A política democrática exige honestidade, transparência, confiança, sacrifício pessoal, lealdade a um conjunto de valores comuns partilhados com as restantes instituições. Se este conjunto de convergências divergir, os portugueses sentem que o Governo não está a governar para o conjunto das pessoas, mas a exercer o poder para um segmento particular do país, a exercer o poder em benefício próprio, ficando os benefícios com os beneficiados do regime e o país com os pródigos produtos dos prejuízos. Os portugueses já perceberam que estas crises não são produto da estupidez natural, mas tornam-se a face visível da pobreza intelectual, da moral plástica à conveniência, do jogo político pelo jogo político jogado no tabuleiro da realidade da vida dos portugueses. Sem elites éticas inspiradas na moral da República, a democracia transforma-se na encenação da demagogia que esconde uma “realidade plutocrata”. Depois toda a classe política fica escandalizada com o discurso subversivo e a agressividade dos partidos anti-sistema na vulgaridade comum que os portugueses entendem com o desprezo que antecede o ódio puro.
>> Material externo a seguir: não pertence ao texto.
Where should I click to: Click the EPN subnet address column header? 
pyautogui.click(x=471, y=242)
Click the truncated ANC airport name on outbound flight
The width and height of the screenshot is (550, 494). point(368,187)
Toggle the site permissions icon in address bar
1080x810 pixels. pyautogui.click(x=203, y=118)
Cada vez mais a noção de que a democracia liberal e a economia de mercado coexistem em harmonia política não passa de uma “relíquia ideológica” da Guerra Fria.
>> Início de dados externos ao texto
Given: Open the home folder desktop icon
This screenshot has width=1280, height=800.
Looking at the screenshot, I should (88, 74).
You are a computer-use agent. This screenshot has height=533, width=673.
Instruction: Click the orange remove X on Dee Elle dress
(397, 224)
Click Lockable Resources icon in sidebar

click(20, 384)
E assim o país vai para eleições sem que ninguém queira eleições antecipadas. Entre moções de censura, moções de confiança, comissões de inquérito, pressões e contra-pressões, o que fica bem visível à observação de um português é uma crise que tem o rosto de uma crise de regime. É patético o apelo dos candidatos à Presidência da República, mediadores de última hora quando ainda não mediaram as próprias consciências para uma candidatura. Os autarcas e candidatos às autarquias entram em modo de recurso porque todos os timings e projectos ficam congelados. O PSD é todo pelo que for, o PS é todo pelo que será, mas PSD e PS fazem apenas o jogo político estafado de fugir da responsabilidade de uma crise política exótica. A Europa arde e Portugal entretém-se com as influências políticas rurais de um país eternamente provinciano.
Em Portugal o futuro é sempre um discurso de propaganda. Se o futuro falhar a responsabilidade é do novo Governo.